◆ WHAT IS REQUIRED ◆
Copy out the lines word for word, starting at the line containing "Image resolution: width=1773" and continuing through the end of the records.

◆ Word and item position data ◆
[Start]
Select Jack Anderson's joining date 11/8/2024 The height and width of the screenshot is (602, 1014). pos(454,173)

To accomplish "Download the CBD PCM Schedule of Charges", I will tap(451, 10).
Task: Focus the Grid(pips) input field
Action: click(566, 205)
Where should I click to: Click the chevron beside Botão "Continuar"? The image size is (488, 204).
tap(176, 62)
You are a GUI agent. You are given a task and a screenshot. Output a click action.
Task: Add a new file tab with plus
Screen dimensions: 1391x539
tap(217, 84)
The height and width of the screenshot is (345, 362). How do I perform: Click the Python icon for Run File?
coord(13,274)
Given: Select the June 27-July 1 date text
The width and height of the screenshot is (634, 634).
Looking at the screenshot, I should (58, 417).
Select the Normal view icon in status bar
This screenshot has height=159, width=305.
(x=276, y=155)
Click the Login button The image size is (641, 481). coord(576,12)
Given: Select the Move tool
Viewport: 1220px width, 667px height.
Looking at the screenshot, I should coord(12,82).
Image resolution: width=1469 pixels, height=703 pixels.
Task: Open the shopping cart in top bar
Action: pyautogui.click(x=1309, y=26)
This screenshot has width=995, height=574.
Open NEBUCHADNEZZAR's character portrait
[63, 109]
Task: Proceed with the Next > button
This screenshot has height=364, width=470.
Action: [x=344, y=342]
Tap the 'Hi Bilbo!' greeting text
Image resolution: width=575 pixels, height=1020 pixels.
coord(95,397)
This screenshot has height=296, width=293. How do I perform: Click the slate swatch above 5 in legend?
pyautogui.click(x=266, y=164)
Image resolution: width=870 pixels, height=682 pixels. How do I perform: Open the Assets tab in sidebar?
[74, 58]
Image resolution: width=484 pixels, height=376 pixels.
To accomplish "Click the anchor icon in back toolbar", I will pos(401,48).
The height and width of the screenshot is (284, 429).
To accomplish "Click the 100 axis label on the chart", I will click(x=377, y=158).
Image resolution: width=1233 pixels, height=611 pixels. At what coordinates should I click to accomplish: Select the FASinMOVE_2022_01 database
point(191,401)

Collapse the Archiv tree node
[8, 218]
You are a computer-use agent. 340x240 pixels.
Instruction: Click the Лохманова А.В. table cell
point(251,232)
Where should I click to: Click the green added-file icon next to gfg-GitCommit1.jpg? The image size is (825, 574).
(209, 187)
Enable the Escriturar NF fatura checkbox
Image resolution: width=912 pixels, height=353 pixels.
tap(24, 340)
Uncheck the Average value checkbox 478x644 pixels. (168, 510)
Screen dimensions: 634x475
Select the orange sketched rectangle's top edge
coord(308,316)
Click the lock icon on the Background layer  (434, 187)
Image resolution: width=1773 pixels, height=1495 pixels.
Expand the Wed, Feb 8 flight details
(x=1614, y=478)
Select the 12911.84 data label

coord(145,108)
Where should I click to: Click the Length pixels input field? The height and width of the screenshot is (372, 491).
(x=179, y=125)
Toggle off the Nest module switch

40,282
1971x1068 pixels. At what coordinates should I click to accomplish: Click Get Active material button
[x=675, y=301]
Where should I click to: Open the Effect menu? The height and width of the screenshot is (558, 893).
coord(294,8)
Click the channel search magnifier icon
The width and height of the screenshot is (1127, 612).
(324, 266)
[End]
◆ THE RESULT ◆
Image resolution: width=1773 pixels, height=1495 pixels.
Expand the Wed, Feb 8 flight details
(x=1614, y=478)
Select the 12911.84 data label

coord(145,108)
Where should I click to: Click the Length pixels input field? The height and width of the screenshot is (372, 491).
(x=179, y=125)
Toggle off the Nest module switch

40,282
1971x1068 pixels. At what coordinates should I click to accomplish: Click Get Active material button
[x=675, y=301]
Where should I click to: Open the Effect menu? The height and width of the screenshot is (558, 893).
coord(294,8)
Click the channel search magnifier icon
The width and height of the screenshot is (1127, 612).
(324, 266)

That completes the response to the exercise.